WHAT TO WORK ON:
When you output the entries, begin with the first line and end with the line containing "Click the word values in first insert", keeping each line exactly as it is.

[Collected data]
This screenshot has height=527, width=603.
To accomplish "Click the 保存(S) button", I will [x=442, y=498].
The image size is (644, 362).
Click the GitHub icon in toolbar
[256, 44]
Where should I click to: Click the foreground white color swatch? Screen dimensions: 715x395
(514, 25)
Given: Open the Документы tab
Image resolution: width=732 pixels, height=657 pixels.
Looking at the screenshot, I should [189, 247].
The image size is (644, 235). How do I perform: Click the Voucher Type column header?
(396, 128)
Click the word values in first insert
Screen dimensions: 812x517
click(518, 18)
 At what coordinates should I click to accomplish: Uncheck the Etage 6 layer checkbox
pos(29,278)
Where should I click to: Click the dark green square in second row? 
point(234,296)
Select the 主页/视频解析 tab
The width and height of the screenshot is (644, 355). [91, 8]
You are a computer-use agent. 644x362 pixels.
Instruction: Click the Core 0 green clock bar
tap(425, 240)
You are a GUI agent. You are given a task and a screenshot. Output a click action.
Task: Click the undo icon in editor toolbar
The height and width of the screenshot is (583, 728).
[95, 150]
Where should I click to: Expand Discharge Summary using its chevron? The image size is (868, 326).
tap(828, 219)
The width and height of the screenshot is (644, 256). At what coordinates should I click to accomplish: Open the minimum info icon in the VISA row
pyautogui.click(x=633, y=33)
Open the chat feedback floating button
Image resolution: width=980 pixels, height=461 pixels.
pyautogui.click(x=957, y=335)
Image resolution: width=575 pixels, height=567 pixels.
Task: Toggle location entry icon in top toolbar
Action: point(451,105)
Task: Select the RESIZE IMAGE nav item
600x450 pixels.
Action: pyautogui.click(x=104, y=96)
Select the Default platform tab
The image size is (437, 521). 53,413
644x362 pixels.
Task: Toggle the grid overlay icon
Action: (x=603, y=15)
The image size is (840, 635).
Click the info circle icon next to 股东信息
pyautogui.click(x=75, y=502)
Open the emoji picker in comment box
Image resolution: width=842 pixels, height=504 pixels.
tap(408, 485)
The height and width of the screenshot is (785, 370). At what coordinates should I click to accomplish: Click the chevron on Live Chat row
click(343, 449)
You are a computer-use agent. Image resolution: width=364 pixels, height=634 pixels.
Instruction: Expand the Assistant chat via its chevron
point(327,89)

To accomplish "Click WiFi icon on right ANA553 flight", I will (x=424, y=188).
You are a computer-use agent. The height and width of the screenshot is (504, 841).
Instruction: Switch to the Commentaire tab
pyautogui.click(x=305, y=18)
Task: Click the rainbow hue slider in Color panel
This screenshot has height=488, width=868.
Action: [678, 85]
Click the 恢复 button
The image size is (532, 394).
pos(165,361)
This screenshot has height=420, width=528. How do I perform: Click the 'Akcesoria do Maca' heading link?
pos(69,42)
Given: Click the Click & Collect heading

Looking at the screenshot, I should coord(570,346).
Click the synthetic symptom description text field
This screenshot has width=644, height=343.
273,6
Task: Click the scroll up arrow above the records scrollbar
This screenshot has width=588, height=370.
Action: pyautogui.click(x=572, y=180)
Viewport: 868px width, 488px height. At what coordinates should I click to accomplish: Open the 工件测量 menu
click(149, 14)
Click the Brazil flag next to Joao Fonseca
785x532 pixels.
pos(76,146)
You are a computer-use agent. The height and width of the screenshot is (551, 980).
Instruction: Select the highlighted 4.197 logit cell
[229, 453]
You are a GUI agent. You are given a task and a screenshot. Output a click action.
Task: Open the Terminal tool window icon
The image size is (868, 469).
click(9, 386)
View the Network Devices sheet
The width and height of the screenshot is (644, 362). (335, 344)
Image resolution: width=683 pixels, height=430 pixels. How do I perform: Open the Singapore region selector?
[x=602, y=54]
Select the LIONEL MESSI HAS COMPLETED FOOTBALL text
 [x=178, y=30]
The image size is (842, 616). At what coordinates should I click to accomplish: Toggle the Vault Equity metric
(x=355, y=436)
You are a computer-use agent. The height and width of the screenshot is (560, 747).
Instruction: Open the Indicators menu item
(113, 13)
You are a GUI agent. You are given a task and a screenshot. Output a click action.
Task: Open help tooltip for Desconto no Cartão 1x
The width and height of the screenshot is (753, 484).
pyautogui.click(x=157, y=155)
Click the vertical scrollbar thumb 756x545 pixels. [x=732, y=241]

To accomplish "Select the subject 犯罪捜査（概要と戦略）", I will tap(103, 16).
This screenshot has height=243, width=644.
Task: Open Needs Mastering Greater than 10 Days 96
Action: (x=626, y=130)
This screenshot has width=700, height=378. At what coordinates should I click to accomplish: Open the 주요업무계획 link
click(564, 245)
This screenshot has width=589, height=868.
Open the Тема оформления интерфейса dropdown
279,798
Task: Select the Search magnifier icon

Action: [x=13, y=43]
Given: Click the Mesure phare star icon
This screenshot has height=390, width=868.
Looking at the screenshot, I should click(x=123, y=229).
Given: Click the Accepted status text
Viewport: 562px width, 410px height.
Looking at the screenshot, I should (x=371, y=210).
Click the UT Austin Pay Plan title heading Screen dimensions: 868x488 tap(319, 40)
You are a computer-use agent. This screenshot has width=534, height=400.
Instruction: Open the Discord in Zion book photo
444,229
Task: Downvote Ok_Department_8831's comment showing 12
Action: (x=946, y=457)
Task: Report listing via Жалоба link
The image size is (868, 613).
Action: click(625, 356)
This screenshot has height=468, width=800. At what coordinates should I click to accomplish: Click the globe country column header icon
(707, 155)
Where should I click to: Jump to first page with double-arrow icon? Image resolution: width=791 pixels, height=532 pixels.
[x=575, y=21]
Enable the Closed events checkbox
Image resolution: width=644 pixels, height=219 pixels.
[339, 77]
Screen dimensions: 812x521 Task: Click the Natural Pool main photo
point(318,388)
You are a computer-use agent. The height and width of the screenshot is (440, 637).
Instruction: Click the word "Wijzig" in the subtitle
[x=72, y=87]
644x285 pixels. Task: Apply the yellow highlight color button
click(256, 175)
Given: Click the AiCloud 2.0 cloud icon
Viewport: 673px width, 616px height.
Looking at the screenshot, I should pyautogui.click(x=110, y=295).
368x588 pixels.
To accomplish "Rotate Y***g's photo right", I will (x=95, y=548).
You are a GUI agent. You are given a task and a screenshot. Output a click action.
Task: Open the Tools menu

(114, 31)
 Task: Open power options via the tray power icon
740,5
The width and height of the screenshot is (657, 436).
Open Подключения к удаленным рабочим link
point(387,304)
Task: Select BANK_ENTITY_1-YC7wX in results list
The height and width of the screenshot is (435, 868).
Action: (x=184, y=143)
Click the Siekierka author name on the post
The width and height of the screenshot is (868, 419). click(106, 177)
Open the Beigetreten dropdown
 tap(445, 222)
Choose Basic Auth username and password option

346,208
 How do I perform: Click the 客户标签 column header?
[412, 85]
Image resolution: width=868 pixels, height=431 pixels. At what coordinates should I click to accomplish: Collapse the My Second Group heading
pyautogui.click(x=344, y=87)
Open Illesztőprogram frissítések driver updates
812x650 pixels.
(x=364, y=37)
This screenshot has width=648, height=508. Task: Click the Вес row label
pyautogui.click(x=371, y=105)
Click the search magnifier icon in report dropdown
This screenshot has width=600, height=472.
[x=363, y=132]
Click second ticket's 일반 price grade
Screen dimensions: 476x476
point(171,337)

EXERCISE ANSWER:
This screenshot has height=527, width=603.
To accomplish "Click the 保存(S) button", I will [x=442, y=498].
The image size is (644, 362).
Click the GitHub icon in toolbar
[256, 44]
Where should I click to: Click the foreground white color swatch? Screen dimensions: 715x395
(514, 25)
Given: Open the Документы tab
Image resolution: width=732 pixels, height=657 pixels.
Looking at the screenshot, I should [189, 247].
The image size is (644, 235). How do I perform: Click the Voucher Type column header?
(396, 128)
Click the word values in first insert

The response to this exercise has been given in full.